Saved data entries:
··········
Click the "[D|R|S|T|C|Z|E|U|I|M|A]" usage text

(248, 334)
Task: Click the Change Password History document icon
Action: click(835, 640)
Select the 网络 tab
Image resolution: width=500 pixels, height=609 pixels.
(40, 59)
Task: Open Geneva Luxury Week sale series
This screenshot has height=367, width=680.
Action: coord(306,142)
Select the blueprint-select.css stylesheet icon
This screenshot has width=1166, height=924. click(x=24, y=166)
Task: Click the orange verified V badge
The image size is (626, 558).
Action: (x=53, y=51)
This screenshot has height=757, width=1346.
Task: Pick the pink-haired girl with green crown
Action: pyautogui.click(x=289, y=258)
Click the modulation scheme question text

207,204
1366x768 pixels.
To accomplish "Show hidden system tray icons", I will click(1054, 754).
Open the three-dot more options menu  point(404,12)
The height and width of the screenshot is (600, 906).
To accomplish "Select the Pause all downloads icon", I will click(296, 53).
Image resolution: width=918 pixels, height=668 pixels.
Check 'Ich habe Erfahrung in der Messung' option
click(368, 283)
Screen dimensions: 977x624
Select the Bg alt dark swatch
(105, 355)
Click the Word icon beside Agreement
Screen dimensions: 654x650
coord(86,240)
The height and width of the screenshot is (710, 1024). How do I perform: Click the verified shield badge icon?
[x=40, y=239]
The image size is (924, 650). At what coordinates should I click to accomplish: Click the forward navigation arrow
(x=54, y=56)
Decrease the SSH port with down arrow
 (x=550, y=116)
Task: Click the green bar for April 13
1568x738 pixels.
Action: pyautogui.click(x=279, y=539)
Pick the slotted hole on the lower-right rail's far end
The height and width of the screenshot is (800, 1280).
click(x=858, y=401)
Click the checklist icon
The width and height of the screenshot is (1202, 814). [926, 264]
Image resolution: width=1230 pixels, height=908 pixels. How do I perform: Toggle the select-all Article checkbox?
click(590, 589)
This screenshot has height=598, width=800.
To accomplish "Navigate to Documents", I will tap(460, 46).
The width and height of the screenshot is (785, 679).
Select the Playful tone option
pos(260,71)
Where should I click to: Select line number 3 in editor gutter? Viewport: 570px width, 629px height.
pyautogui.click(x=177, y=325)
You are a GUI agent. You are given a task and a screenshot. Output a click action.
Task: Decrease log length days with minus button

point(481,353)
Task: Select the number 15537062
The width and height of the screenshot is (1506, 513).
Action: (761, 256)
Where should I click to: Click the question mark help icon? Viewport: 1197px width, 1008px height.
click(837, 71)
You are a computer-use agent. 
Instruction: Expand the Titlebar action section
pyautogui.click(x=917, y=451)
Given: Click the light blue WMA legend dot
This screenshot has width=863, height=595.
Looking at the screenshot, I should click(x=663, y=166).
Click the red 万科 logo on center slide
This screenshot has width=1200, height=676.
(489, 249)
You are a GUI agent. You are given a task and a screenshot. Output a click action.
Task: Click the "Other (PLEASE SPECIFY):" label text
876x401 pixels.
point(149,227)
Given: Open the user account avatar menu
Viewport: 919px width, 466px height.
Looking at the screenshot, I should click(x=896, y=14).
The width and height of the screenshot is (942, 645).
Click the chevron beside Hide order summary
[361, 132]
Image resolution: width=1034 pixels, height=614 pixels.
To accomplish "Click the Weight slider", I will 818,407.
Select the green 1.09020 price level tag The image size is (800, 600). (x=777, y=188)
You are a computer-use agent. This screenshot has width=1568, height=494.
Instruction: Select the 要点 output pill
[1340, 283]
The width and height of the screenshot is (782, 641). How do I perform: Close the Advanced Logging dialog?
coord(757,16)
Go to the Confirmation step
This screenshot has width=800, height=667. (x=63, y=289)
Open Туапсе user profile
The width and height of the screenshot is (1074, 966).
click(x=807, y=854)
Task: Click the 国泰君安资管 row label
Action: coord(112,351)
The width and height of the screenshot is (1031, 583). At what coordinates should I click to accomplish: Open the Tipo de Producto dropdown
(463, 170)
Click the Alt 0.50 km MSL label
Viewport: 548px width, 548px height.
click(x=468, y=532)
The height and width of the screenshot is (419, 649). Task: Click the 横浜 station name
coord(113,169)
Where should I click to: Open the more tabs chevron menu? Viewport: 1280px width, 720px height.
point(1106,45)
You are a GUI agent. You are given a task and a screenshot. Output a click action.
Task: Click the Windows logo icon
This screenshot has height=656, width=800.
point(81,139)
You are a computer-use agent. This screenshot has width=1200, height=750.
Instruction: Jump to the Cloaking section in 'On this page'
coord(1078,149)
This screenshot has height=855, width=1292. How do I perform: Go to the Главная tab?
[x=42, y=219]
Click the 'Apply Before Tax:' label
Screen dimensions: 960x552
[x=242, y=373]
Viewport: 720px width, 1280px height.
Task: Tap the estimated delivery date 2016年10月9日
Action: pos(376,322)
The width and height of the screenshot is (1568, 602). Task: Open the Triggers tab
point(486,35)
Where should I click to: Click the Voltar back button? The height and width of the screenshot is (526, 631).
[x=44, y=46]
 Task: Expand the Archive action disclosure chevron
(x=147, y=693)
··········
The lines you need are those with the word "will"; list them from the entries.

* **TASK SOLUTION**
To accomplish "Show hidden system tray icons", I will click(1054, 754).
To accomplish "Select the Pause all downloads icon", I will click(296, 53).
To accomplish "Navigate to Documents", I will tap(460, 46).
To accomplish "Click the Weight slider", I will 818,407.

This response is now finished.